§ AUFGABE 1
Geben Sie aus der Laudatio auf Günter Rohrbach die Passage wörtlich wieder, beginnend mit „Während noch heute“ und endend mit „Medien-Zukunft empfunden wurde.“.
§ AUFGABE 2
Setzen Sie die Laudatio auf Günter Rohrbach im Anschluss an ihren letzten Satz fort.

§ TEXTAUSZUG
..............................

Günter Rohrbach, Iris Berben
Foto: Kreisstadt Neunkirchen

Iris Berben zum 90. Geburtstag von Günter Rohrbach

Zum achten Mal wurde am Freitag Abend in Neunkirchen der Günter-Rohrbach-Filmpreis verliehen. Filmakademie-Präsidentin Iris Berben hielt anlässlich des 90. Geburtstages eine Laudatio auf ihren Vorgänger und Jubilar Günter Rohrbach:

„Schon als Günter Rohrbach am 23. Oktober 1928 hier in Neunkirchen zur Welt kam, war er seiner Zeit voraus. Er wurde in einem Schaltjahr geboren, und der Tag der Geburt war nicht wie üblich der zweihundertsechsundneunzigste des Jahres, sondern bereits der zweihundertsiebenundneunzigste. Diesen Vorsprung hat Günter Rohrbach im Laufe seine Lebens nicht nur gehalten, sondern auch deutlich ausgebaut.
Während Legionen von Studierenden der Geisteswissenschaft in den sechziger, siebziger und achtziger Jahren davon geträumt haben, wenigstens eine Vorlesung des großen Soziologen und Philosophen Jürgen Habermas hören zu dürfen, hat Günter Rohrbach einfach gleich mit ihm studiert und der Legende nach einen Filmclub gegründet.

Während noch heute im realpolitischen Alltag um die korrekte Bekämpfung von Feinstaub in der Atmosphäre deutscher Großstädte gerungen (oder geschummelt wird), hat er bereits 1973 mit Wolfgang Menge und Wolfgang Petersen für den WDR das Umweltdrama Smog realisiert. Und erwies sich damit als ebenso visionär wie drei Jahre zuvor, als er Wolfgang Menge das Drehbuch für Tom Toelles Fernseh-Schocker Das „Millionenspiel“ schreiben ließ, in dem damals der mittlerweile selbstverständlich gewordene Zynismus und Voyeurismus des Reality-TVs als maßlos übertriebener Blick in eine furchtbare Medien-Zukunft empfunden wurde.

..............................

§ GESPEICHERTE DATEN

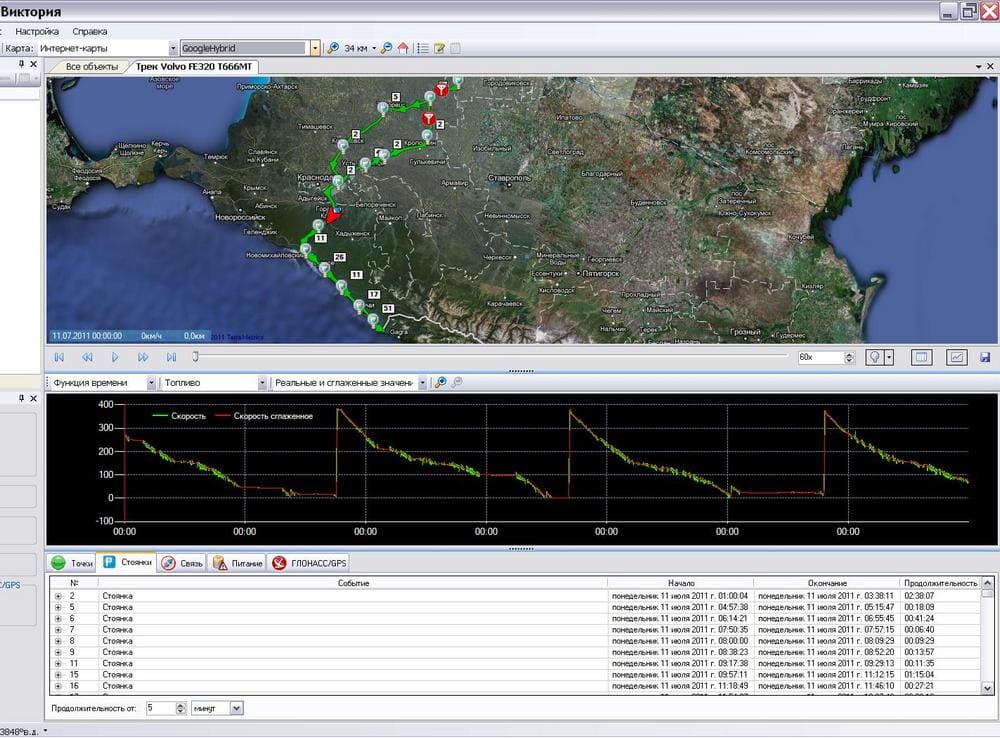Expand row 2 Стоянка entry

(58, 596)
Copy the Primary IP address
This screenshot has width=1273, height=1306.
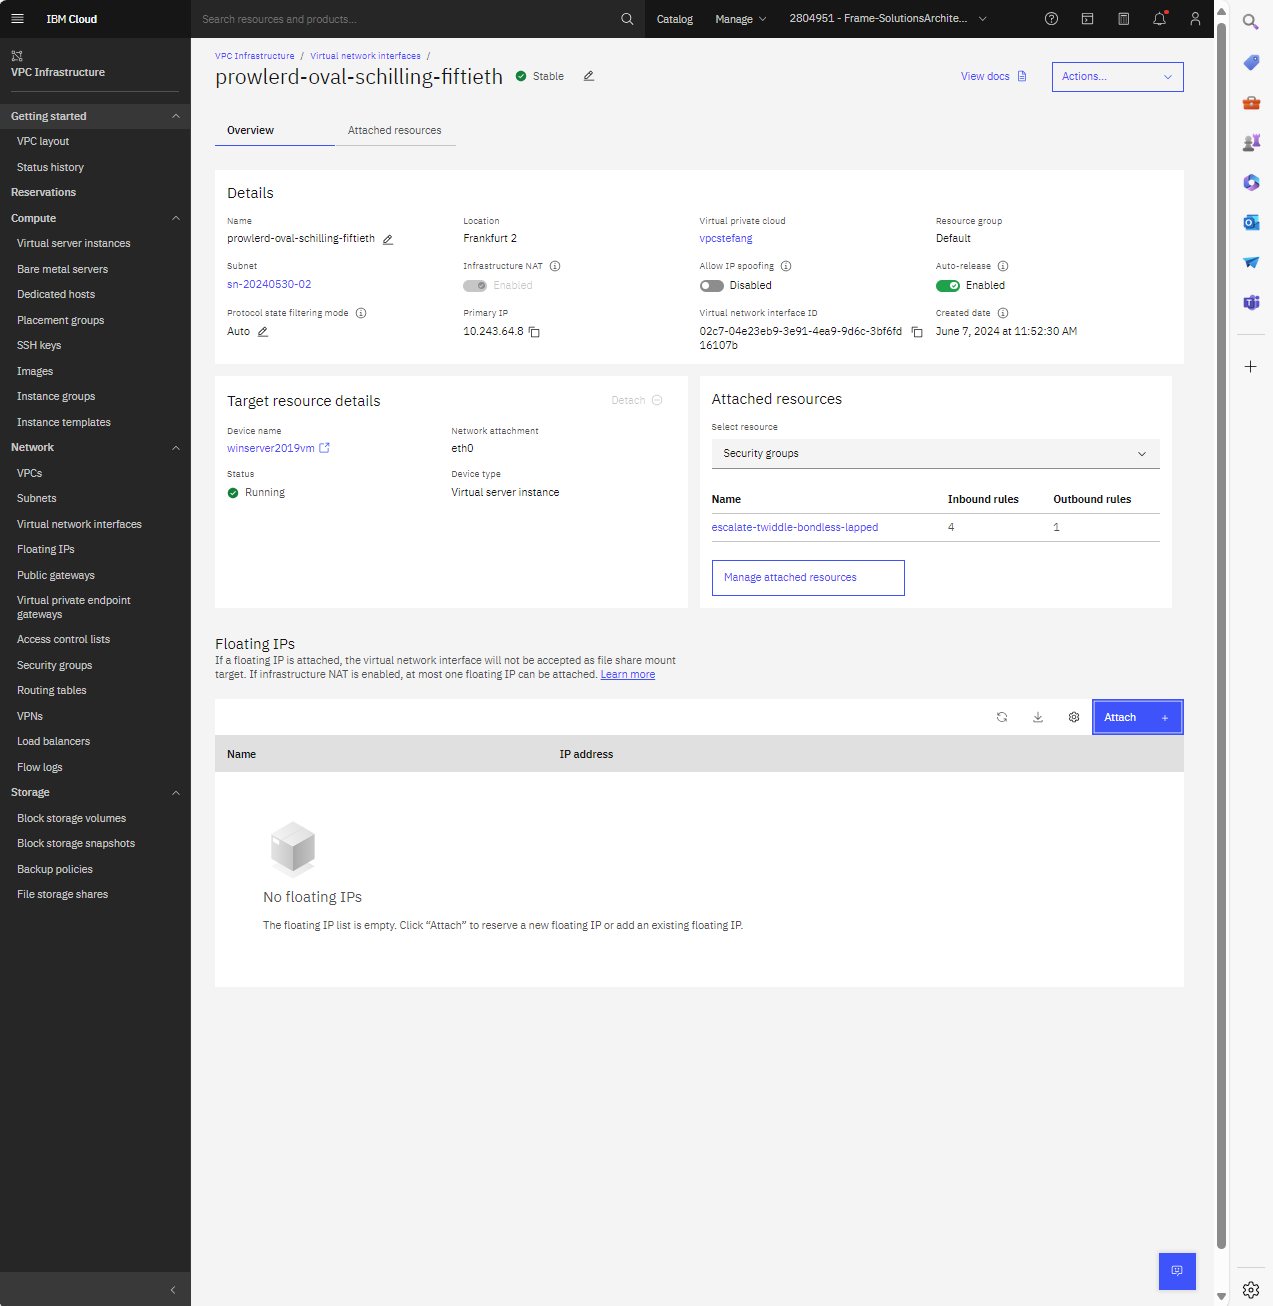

..............................

§ ERGEBNIS 1
Während noch heute im realpolitischen Alltag um die korrekte Bekämpfung von Feinstaub in der Atmosphäre deutscher Großstädte gerungen (oder geschummelt wird), hat er bereits 1973 mit Wolfgang Menge und Wolfgang Petersen für den WDR das Umweltdrama Smog realisiert. Und erwies sich damit als ebenso visionär wie drei Jahre zuvor, als er Wolfgang Menge das Drehbuch für Tom Toelles Fernseh-Schocker Das „Millionenspiel“ schreiben ließ, in dem damals der mittlerweile selbstverständlich gewordene Zynismus und Voyeurismus des Reality-TVs als maßlos übertriebener Blick in eine furchtbare Medien-Zukunft empfunden wurde.

§ ERGEBNIS 2
Günter Rohrbach leitete zu dieser Zeit schon ein paar Jahre die Fernsehspielredaktion des WDR und war damit Vorsitzender des kreativen kölschen Klüngels, zu dem Gunther Witte, Peter Märtesheimer, Joachim von Mengershausen und später auch Wolf-Dietrich Brücker gehörten. Sie waren die Ermöglicher eines jungen deutschen Kinos, das damals im Fernsehen Unterstützung um seiner selbst Willen erhielt, anstatt von diesem bedroht oder gar bevormundet zu werden.
So kam es auch zu meiner ersten Zusammenarbeit mit dem Jubilar, der damals – Ende der sechziger Jahre – als Redakteur für Klaus Lemkes Prä- (und nicht Pro-)RAF-Film „Brandstifter“ verantwortlich war.
Und als wäre seine Hinterlassenschaft bei diesem Sender, dem wir auch durch ihn unvergessliche und meisterhafte Serien wie „Ein Herz und eine Seele“ oder Rainer Werner Fassbinders „Acht Stunden sind kein Tag“ zu verdanken haben, nicht schon groß genug, schenkte Günter Rohrbach der Redaktion vor seinem Wechsel in die Geschäftsführung der Münchner Bavaria 1979 gegen ihren Willen auch noch die US-Serie „Holocaust“. Durch diese – übrigens sein gesamtes Werk auszeichnende – Mischung aus Popularität und Aufklärung hat er es geschafft, dass die Auseinandersetzung mit der Shoah nicht mehr aus den deutschen Wohnzimmern und schon gar nicht aus deutschen Köpfen verdrängt werden konnte.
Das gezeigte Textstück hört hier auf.